Les premiers résultats qualitatifs des récoltes françaises de blé ont été publiés par FranceAgriMer et Arvalis cette semaine. Au 16 août 2022, 40 % des blés se trouvaient dans la classe dite « supérieure » et 12 % dans la classe « premium ». Ces résultats sont bien meilleurs que ceux de la récolte 2021, sans pour autant être excellents.

 

Les poids spécifiques et les indices de Hagberg sont très supérieurs à ceux de l’an dernier. Les taux de protéines sont en revanche plutôt décevants avec seulement 43 % des lots analysés à 11,5 % et plus, contre 80 % en 2021.

 

À mesure que les lots analysés correspondront aux régions les plus au nord du pays, les problèmes de protéines devraient s’accentuer. À ce jour, 24 % des lots analysés présentaient des taux de protéines inférieurs à 11 %. Néanmoins, à ce stade de la campagne, ces soucis qualitatifs n’handicapent pas la commercialisation.

 

L’Ukraine est encore peu présente à l’exportation en blé malgré l’enclenchement de ses sorties maritimes, et la Russie souffre des sanctions financières occidentales. Les importateurs se tournent donc vers la France depuis le début de l’été. Cette semaine, les chargements étaient un petit peu moins actifs que les semaines précédentes et l’Algérie reste la première destination des blés français.

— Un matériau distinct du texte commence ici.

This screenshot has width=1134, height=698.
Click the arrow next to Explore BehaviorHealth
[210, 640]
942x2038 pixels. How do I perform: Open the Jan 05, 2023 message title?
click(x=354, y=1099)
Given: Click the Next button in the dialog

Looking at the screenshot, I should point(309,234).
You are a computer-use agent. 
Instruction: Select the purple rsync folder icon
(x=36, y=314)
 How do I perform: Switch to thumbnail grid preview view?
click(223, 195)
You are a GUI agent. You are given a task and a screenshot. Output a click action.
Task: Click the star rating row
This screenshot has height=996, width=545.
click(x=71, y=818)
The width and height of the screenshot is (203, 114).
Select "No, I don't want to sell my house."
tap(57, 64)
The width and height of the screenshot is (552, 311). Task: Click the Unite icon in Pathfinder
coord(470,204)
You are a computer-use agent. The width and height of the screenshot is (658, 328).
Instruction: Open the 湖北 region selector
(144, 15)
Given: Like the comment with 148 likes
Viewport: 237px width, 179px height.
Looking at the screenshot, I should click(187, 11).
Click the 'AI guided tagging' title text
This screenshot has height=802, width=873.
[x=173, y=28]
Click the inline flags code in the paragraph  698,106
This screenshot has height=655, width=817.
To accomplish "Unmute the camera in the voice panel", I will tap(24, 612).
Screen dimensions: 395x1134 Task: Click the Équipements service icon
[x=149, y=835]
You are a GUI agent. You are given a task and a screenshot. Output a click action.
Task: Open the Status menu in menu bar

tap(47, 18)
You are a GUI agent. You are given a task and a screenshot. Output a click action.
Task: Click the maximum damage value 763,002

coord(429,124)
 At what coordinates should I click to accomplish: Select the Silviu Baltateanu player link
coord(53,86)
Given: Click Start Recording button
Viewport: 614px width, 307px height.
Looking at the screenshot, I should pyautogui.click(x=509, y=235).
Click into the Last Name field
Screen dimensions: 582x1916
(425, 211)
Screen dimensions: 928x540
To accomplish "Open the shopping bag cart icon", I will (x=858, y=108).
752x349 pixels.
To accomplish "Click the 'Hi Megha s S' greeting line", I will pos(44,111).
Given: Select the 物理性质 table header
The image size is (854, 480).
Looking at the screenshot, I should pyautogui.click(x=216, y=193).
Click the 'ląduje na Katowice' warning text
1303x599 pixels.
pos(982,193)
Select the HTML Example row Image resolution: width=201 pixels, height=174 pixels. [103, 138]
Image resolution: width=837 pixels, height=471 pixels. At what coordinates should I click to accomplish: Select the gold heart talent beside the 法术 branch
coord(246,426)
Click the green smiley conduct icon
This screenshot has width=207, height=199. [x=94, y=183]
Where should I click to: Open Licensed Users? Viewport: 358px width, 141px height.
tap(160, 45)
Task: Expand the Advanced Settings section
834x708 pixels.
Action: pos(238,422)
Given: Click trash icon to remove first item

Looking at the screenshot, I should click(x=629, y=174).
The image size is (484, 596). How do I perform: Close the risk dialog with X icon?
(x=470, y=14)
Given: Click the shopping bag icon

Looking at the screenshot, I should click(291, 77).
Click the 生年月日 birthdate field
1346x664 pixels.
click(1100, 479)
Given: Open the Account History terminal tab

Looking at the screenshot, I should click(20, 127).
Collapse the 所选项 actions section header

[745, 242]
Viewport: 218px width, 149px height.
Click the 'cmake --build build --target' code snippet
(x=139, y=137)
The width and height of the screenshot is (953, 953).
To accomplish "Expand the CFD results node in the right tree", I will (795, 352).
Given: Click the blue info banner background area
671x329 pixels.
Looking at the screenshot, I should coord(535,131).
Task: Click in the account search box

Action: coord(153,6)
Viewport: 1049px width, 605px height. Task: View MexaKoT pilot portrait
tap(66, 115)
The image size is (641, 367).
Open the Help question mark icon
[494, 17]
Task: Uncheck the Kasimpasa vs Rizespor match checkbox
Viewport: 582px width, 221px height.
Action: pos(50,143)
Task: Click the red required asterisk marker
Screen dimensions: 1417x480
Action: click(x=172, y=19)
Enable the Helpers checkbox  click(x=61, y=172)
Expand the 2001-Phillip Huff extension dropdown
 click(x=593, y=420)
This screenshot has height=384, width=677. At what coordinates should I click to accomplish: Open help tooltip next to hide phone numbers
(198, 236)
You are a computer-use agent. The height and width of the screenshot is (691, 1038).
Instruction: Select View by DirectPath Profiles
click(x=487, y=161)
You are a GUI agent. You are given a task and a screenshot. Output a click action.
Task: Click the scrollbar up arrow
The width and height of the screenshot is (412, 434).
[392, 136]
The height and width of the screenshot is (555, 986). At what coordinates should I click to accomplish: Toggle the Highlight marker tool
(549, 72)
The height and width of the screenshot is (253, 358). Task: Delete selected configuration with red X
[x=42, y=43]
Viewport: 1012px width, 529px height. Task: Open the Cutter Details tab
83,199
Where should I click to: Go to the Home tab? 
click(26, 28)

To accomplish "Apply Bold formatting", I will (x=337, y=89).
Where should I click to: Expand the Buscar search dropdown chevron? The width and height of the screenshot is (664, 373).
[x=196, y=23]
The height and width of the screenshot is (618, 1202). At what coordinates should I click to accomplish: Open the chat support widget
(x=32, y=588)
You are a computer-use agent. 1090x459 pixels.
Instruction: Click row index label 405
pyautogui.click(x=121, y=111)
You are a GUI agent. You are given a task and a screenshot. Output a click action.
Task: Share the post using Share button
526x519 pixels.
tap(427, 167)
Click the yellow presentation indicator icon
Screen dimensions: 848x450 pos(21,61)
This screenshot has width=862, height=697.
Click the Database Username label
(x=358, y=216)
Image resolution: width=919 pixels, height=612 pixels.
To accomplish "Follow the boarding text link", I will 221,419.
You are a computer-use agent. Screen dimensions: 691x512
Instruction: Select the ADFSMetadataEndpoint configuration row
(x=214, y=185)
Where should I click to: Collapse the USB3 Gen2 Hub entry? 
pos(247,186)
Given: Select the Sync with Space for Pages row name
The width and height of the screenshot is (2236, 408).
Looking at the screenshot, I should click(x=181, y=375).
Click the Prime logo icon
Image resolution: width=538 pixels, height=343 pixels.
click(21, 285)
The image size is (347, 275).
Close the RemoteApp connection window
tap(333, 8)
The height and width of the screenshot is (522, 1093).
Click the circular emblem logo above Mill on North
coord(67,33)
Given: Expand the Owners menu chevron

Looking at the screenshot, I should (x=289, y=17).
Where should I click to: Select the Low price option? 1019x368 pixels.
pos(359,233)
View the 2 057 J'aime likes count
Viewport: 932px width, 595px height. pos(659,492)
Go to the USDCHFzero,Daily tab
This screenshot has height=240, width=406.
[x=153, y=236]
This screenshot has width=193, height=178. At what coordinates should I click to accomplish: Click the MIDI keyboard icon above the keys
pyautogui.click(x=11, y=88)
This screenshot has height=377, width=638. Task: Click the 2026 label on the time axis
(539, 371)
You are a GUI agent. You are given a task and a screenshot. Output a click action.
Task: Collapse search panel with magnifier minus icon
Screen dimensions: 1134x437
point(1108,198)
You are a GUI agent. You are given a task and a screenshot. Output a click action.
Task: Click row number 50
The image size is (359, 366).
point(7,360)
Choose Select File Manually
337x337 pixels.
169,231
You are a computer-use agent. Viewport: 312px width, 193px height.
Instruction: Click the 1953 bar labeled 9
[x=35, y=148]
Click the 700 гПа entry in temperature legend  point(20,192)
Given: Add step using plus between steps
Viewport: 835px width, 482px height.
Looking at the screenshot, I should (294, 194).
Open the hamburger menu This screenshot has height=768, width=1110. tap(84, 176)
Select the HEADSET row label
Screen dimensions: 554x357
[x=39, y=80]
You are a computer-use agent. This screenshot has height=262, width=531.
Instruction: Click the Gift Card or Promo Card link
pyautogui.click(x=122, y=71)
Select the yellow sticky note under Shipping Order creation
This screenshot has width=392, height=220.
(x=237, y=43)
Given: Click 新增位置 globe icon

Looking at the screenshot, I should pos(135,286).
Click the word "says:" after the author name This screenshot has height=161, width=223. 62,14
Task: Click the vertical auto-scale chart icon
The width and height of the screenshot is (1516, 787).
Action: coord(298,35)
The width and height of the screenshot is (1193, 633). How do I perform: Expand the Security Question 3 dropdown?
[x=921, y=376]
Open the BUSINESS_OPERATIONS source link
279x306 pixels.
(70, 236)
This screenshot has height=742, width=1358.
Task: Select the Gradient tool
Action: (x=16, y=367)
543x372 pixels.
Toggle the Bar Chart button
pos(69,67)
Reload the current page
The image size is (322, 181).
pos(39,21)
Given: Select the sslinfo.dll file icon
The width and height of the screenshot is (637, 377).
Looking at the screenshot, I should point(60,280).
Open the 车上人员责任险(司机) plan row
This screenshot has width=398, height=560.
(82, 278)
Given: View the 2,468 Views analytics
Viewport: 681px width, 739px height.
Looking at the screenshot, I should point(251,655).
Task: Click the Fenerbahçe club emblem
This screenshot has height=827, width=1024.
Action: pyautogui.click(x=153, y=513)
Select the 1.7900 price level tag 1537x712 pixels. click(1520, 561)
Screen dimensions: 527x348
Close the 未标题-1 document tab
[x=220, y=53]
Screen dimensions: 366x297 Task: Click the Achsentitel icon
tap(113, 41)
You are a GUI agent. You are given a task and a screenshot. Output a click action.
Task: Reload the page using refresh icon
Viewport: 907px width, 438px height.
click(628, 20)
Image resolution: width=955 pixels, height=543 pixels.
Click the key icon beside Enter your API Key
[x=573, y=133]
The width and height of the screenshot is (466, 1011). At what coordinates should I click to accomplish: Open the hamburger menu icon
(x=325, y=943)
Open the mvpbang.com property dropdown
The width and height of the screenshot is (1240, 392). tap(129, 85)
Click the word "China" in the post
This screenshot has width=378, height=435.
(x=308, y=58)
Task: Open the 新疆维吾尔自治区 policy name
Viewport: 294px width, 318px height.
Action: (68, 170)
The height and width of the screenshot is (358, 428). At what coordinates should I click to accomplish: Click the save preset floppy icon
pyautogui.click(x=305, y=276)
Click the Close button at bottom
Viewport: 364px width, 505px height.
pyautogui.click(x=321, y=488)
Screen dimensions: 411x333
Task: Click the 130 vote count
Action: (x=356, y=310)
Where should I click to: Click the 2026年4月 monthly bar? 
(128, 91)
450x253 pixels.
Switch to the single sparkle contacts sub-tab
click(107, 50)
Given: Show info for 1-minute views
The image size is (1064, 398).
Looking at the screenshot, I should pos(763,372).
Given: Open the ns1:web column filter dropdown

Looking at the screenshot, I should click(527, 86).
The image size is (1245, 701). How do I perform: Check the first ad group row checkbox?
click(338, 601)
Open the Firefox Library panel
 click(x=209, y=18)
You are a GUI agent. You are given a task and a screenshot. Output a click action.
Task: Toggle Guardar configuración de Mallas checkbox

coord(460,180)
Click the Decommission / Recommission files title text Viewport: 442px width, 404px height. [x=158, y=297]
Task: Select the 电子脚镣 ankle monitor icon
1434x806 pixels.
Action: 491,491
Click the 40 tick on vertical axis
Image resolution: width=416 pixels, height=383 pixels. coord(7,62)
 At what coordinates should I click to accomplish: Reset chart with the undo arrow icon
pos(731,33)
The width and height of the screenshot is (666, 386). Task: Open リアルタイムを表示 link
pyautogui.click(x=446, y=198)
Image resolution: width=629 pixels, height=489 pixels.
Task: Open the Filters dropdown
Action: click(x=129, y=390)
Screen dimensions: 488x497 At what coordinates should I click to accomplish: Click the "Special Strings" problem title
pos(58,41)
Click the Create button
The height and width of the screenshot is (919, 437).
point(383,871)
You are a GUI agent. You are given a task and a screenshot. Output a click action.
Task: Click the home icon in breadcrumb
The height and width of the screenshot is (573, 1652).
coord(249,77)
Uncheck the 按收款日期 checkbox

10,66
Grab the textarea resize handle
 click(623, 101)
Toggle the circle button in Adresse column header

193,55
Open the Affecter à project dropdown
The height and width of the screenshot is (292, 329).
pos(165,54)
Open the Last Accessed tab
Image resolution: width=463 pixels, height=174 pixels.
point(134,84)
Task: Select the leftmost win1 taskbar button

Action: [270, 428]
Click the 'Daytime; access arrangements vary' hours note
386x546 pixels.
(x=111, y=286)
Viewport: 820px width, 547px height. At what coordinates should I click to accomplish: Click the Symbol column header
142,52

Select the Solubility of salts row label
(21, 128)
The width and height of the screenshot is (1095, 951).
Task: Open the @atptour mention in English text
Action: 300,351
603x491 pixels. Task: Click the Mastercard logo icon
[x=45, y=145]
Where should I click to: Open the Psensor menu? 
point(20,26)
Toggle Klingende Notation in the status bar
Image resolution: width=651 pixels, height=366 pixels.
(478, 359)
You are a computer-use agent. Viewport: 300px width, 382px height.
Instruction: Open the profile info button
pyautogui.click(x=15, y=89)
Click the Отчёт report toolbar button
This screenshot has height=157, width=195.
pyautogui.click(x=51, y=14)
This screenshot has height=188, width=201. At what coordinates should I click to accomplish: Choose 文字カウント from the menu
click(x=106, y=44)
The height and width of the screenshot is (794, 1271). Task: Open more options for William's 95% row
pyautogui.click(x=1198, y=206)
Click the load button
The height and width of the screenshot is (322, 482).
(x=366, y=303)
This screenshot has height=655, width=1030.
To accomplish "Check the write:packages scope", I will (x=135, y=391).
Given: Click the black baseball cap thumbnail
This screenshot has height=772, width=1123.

L’environnement mondial reste baissier

Les conditions de culture sont scrutées de près en Argentine après un mauvais départ en raison d’un manque d’humidité sur les principales provinces productrices de blé du pays. Bien que la situation se soit stabilisée maintenant avec les pluies récentes, le blé argentin a bien résisté à la baisse exprimée par les autres origines exportatrices.

 

Dans le reste de l’hémisphère Sud, les échos sont meilleurs, notamment en Australie où de bonnes pluies alimentent régulièrement les sols depuis le début du cycle de production. L’USDA (ministère américain de l’Agriculture) a même relevé sa prévision de la récolte australienne de 3 millions de tonnes à 33 millions de tonnes la semaine dernière.

 

Cette prévision apparaît un peu optimiste à ce stade du cycle cultural (les premières coupes ne débuteront qu’en novembre). Elle pourrait être atteinte si la suite de la campagne de production bénéficie de conditions toujours aussi favorables aux blés.

 

Avant que ces volumes ne soient disponibles pour la vente, il va falloir que les exportations de la Russie montent en puissance pour que ce pays écoule sa gigantesque récolte. Les terminaux portuaires sont remplis de grains qui peinent à s’exporter, et les prix russes continuent de dégringoler.

 

L’association des agriculteurs privés a publié une lettre à l’attention du président russe pour demander la levée des taxes à l’exportation et la réévaluation à la hausse des volumes d’achats à l’intervention par l’État. Pour le moment, ce volume n’est que de 1 million de tonnes, alors que la récolte s’annonce proche des 95 millions de tonnes. Ces achats à l’intervention viennent juste de démarrer.

Le maïs emporté aussi par la baisse généralisée des céréales

Comme pour le blé et l’orge, les cours du maïs affichent une forte correction à la baisse cette semaine. Pour la nouvelle récolte, les prix abandonnent près de 22 €/t Fob Atlantique à 325 €/t et plus de 30 €/t Fob Rhin à 303 €/t pour l’échéance octobre-décembre (base juillet).

 

Comme pour le blé, cette baisse s’explique par la confirmation que les chargements au départ du port d’Odessa se sont bien mis en route. À ce jour, le maïs constitue l’essentiel des 25 bateaux qui ont déjà pris le départ depuis le 1er août.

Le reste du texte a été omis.